ASSIGNED TASK: When you return the material, keep every line exactly as it is and omit the pictures.

DATA TO PROCESS:

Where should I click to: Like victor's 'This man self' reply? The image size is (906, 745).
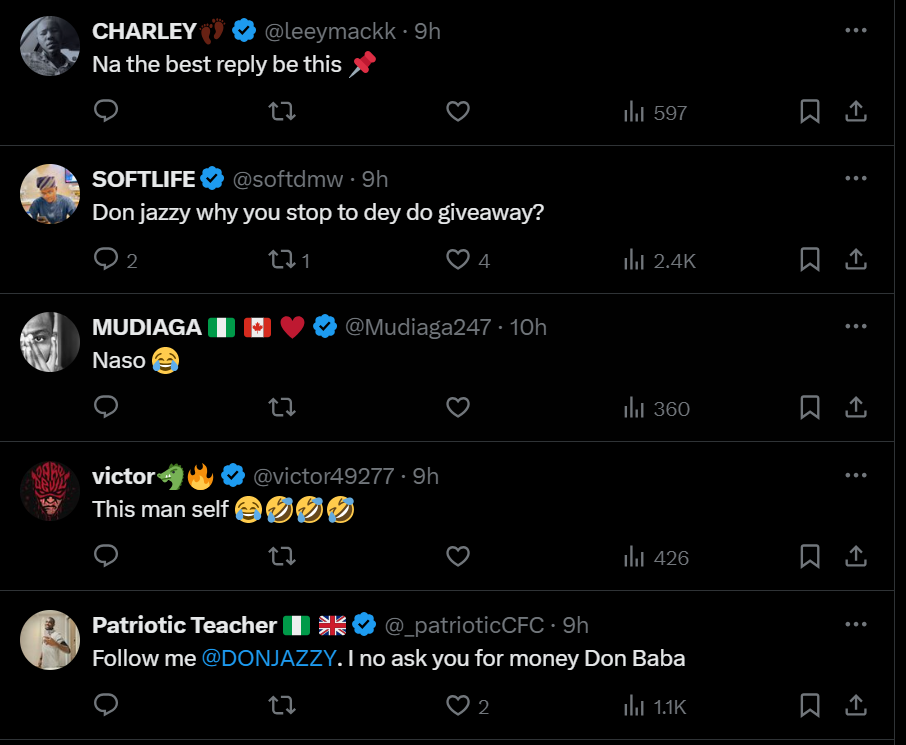point(458,557)
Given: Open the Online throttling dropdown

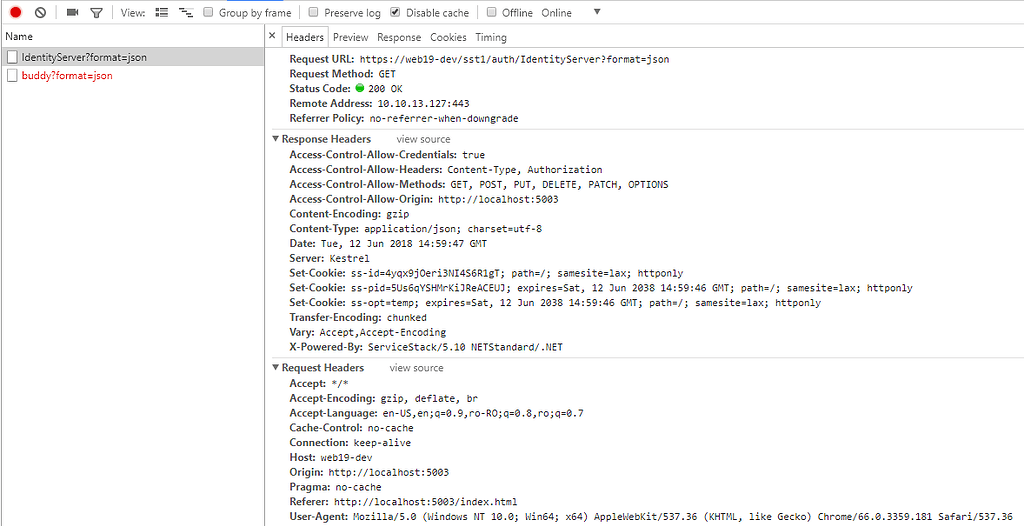Looking at the screenshot, I should click(597, 13).
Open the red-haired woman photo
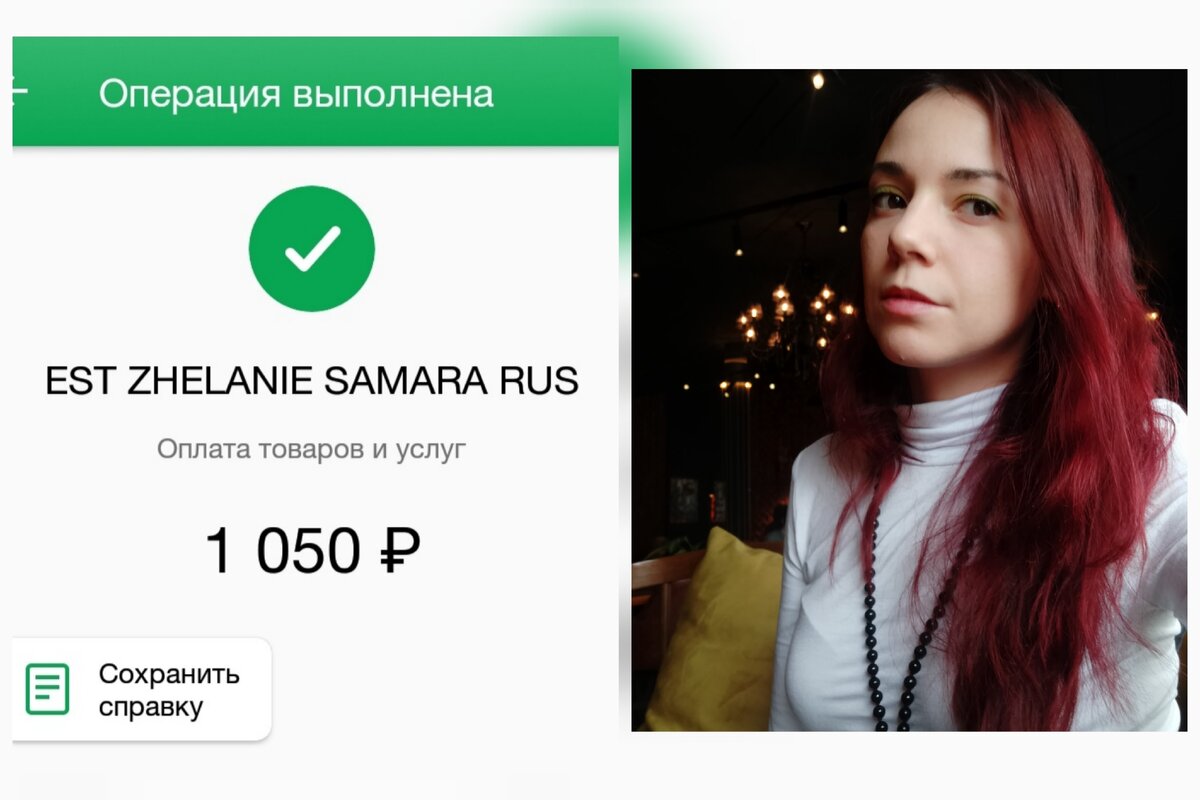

SOLUTION:
Where should I click to: Like victor's 'This man self' reply? The image size is (906, 745).
point(458,557)
Given: Open the Online throttling dropdown

Looking at the screenshot, I should click(597, 13).
Open the red-haired woman photo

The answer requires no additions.